Ateşin bulunmasının ardından tarihin en eski evrelerinde insanların eti pişirerek kebapla tanıştığını ifade eden Anadolu Mutfağını Araştırma Geliştirme ve Koruma Derneği Başkanı Ünlü Şef Tahir Tekin Öztan, kebabın aynı zamanda insanların sosyalleşmesinde büyük rol oynadığını da sözlerine ekledi.
Türk mutfak kültürünün en önemli yemekleri arasında geçen ve çeşitliliğiyle dikkat çeken kebabı mercek altına alan Anadolu Mutfağını Araştırma Geliştirme ve Koruma Derneği Başkanı Ünlü Şef Tahir Tekin Öztan, kebabın nasıl bulunduğunu ve insanlık tarihindeki önemine dikkat çekiyor. Ünlü Şef, kebabın insanlık tarihiyle eş bir dönemi kapsadığını ifade ederken tarih öncesi dönemlerde bulunduğunu belirttiği kebabın insanlar arasında sosyalleşmenin gelişmesinde de etkin rol oynadığını söyledi. Bu konuda yaptığı açıklamalarla dikkat çeken Anadolu Mutfağını Araştırma Geliştirme ve Koruma Derneği Başkanı Ünlü Şef Tahir Tekin Öztan kebabı tarif ederken, “Ateşte pişen her et kebaptır” yorumunu da yapıyor. "Kebabı kimler nasıl buldu, kebapla birlikte insan yaşamında ne değişti"
Tarih öncesi dönemlerde insanların iki ayrı gurup halinde hareket ettiğine dikkat çeken Şef Tahir Tekin Öztan, bir grubun toplayıcılıkla diğer grubun ise avcılıkla geçimini sağladığını ifade ederken kebabın ateşin bulunmasının hemen ardından bulunduğunu belirtiyor. Öztan yaptığı açıklamada, “Ateşte pişen her ete kebap denir. Kebap milyonlarca yıl önce soframıza girmiştir. İlk insanlar avcılık ve toplayıcılıkla geçinirdi. Güçlü olanlar avcılık yapar ve avlanırdı. Diğer grup ise tabiatın kendilerine sunduğu çeşitli otları toplar ve bunlarla beslenirdi. İnsanlık ateşi bulduktan sonra avladıkları hayvanların etlerini pişirmeye başladı. Bu insanlar ne yaptı? Önce avlandı ve avladıkları hayvanları ağaç dallarından elde ettikleri çubuklara takarak yanan ateşin üzerinde pişirmeye başladılar” dedi. "Kebabın bulunması sosyalleşmeyi de beraberinde getirdi"

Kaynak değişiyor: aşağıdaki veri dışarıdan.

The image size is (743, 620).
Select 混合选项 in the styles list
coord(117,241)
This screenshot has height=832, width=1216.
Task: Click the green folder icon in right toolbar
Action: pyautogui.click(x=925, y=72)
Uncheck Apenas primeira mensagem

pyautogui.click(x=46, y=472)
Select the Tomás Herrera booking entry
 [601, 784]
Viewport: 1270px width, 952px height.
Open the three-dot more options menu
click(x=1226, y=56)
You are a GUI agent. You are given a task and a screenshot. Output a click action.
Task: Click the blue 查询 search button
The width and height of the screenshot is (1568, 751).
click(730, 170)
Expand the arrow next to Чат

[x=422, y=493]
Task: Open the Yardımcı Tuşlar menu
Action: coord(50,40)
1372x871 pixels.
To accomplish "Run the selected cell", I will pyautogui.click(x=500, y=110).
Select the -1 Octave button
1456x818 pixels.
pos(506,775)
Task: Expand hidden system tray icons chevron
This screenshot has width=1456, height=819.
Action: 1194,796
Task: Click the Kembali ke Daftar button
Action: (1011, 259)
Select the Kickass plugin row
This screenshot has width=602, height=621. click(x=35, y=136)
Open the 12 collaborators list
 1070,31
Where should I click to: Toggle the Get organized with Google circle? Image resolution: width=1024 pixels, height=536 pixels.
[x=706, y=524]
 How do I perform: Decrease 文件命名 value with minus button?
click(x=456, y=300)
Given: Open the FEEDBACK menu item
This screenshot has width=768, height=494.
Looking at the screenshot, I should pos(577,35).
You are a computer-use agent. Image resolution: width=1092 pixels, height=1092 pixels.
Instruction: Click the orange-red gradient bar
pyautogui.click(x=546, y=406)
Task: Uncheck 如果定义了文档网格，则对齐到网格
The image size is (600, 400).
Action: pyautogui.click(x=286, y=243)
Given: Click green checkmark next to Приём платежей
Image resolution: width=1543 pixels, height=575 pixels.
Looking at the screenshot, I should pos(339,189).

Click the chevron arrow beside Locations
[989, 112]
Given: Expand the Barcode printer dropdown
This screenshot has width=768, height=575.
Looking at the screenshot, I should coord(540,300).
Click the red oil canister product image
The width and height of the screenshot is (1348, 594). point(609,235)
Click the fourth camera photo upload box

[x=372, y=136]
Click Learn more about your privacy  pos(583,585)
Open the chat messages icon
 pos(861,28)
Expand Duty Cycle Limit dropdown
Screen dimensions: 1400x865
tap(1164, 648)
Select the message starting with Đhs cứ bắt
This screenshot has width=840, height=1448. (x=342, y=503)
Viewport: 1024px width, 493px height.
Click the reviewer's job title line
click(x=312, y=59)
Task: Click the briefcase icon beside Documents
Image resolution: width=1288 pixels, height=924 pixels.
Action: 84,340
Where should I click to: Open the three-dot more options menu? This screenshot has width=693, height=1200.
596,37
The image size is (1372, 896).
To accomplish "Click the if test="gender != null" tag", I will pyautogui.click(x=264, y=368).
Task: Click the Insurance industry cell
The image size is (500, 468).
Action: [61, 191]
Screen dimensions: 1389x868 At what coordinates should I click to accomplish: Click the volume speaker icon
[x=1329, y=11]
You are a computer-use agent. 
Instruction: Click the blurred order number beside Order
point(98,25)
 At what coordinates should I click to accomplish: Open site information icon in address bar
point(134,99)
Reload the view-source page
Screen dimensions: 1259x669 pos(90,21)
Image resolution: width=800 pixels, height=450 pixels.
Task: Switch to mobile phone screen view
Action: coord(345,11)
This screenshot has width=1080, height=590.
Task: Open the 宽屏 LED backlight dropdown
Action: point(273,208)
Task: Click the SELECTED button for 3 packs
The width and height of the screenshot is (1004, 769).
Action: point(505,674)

Şef Tahir Tekin Öztan, tarih öncesi dönemlerde koloniler halinde gezen avcı grupların ateşin icadından sonra avlandıkları hayvanların etlerini pişirmeye başlamasının ilk sosyalleşmeyi de beraberinde getirdiğini ifade ederek, “Avcılar avladıkları hayvanların etlerini ateşte pişirirken diğer insanlar etin pişmesini beklerden göz temasında bulunmaya başlayarak yavaş yavaş sosyalleşmeye de başladılar. Milyonlarca yıl önce kebabın bulunmasının ardından insanların sosyalleşmeye başlaması medeniyetlerin doğuşunda da önemli bir rol oynamıştır. Bugün toplumlar arasında bu gelenek devam ediyor. Düşünün bir kere halen insanlar hangi ırk ve cinsten olursa olsun bir birlerini hafta sonu mangal yapmaya, barbekü yapmaya davet ederek yanan ateşin üzerinde pişen eti beklerken birçok konuyu tartışma şansı yakalıyor. Kebap milyonlarca yıldan bu yana halen bir araya gelmek için önemli bir nedendir insanlar arasında” ifadelerini kullandı. "Kebap antik dönemlerde şölenlerin vazgeçilmez yemekleri arasında"
Antik dönemlerde dünyanın birçok bölgesinde kebabın özellikle kutlama ve şölenlerin vazgeçilmez yemeği olduğunu da ifade eden Şef Tahir Tekin Öztan, antik dönemlerdeki kitâbelerden ve o dönemleri yansıtan resim ve rölyeflerden bunun daha iyi anlaşılacağını sözlerine ekledi. Antik dönemde özellikle askerlerin ve din adamlarının ayinlerinde et pişirme geleneğinin günümüze de yansıdığını belirten Öztan, bugün kuzu çevirme, kuyu kebabı, tavuk çevirme gibi bir hayvanın bütün halinde pişirilme geleneğinin antik dönemlerden günümüze devam eden bir kültür olduğunu ifade etti.